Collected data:
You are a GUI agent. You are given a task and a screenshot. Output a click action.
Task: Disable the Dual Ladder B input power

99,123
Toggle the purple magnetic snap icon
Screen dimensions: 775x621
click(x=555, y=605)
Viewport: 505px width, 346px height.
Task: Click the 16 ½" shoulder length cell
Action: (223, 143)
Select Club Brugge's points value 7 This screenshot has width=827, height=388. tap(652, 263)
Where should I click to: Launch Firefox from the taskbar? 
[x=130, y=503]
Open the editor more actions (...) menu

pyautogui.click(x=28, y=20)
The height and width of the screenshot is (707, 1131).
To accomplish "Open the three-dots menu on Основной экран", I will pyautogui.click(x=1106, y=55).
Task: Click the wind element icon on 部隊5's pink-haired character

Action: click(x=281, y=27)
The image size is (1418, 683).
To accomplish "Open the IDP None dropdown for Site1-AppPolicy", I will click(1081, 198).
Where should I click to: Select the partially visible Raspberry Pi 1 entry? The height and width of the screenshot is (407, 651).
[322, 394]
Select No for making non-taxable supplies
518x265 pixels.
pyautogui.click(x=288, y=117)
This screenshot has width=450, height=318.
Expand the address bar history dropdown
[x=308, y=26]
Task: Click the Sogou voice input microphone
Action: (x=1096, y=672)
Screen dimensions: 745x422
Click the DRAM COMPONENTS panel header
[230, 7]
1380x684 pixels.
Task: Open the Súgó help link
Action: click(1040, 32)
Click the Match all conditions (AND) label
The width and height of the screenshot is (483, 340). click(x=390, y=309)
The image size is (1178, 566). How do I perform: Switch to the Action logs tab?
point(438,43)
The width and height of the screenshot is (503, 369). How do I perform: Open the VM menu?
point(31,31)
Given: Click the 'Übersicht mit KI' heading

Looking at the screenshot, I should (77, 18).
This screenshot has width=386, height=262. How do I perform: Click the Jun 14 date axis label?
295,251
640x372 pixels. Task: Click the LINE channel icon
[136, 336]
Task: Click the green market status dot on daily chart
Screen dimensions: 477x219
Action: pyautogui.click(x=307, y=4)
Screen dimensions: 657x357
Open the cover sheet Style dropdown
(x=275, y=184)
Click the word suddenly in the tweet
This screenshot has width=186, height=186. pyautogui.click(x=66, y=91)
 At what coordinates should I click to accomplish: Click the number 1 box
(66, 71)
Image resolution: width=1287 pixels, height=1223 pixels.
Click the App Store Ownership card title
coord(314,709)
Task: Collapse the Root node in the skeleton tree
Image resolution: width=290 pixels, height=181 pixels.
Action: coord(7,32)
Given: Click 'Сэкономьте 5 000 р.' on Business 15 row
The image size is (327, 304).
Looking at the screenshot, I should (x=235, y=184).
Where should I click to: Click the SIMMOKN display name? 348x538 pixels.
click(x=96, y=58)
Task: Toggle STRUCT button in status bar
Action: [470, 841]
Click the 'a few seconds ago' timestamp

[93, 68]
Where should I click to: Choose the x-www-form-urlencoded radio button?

* **Your assignment**: Output every entry word for word.

* **Written response**:
You are a GUI agent. You are given a task and a screenshot. Output a click action.
Task: Disable the Dual Ladder B input power

99,123
Toggle the purple magnetic snap icon
Screen dimensions: 775x621
click(x=555, y=605)
Viewport: 505px width, 346px height.
Task: Click the 16 ½" shoulder length cell
Action: (223, 143)
Select Club Brugge's points value 7 This screenshot has width=827, height=388. tap(652, 263)
Where should I click to: Launch Firefox from the taskbar? 
[x=130, y=503]
Open the editor more actions (...) menu

pyautogui.click(x=28, y=20)
The height and width of the screenshot is (707, 1131).
To accomplish "Open the three-dots menu on Основной экран", I will pyautogui.click(x=1106, y=55).
Task: Click the wind element icon on 部隊5's pink-haired character

Action: click(x=281, y=27)
The image size is (1418, 683).
To accomplish "Open the IDP None dropdown for Site1-AppPolicy", I will click(1081, 198).
Where should I click to: Select the partially visible Raspberry Pi 1 entry? The height and width of the screenshot is (407, 651).
[322, 394]
Select No for making non-taxable supplies
518x265 pixels.
pyautogui.click(x=288, y=117)
This screenshot has width=450, height=318.
Expand the address bar history dropdown
[x=308, y=26]
Task: Click the Sogou voice input microphone
Action: (x=1096, y=672)
Screen dimensions: 745x422
Click the DRAM COMPONENTS panel header
[230, 7]
1380x684 pixels.
Task: Open the Súgó help link
Action: click(1040, 32)
Click the Match all conditions (AND) label
The width and height of the screenshot is (483, 340). click(x=390, y=309)
The image size is (1178, 566). How do I perform: Switch to the Action logs tab?
point(438,43)
The width and height of the screenshot is (503, 369). How do I perform: Open the VM menu?
point(31,31)
Given: Click the 'Übersicht mit KI' heading

Looking at the screenshot, I should (77, 18).
This screenshot has width=386, height=262. How do I perform: Click the Jun 14 date axis label?
295,251
640x372 pixels. Task: Click the LINE channel icon
[136, 336]
Task: Click the green market status dot on daily chart
Screen dimensions: 477x219
Action: pyautogui.click(x=307, y=4)
Screen dimensions: 657x357
Open the cover sheet Style dropdown
(x=275, y=184)
Click the word suddenly in the tweet
This screenshot has width=186, height=186. pyautogui.click(x=66, y=91)
 At what coordinates should I click to accomplish: Click the number 1 box
(66, 71)
Image resolution: width=1287 pixels, height=1223 pixels.
Click the App Store Ownership card title
coord(314,709)
Task: Collapse the Root node in the skeleton tree
Image resolution: width=290 pixels, height=181 pixels.
Action: coord(7,32)
Given: Click 'Сэкономьте 5 000 р.' on Business 15 row
The image size is (327, 304).
Looking at the screenshot, I should (x=235, y=184).
Where should I click to: Click the SIMMOKN display name? 348x538 pixels.
click(x=96, y=58)
Task: Toggle STRUCT button in status bar
Action: [470, 841]
Click the 'a few seconds ago' timestamp

[93, 68]
Where should I click to: Choose the x-www-form-urlencoded radio button?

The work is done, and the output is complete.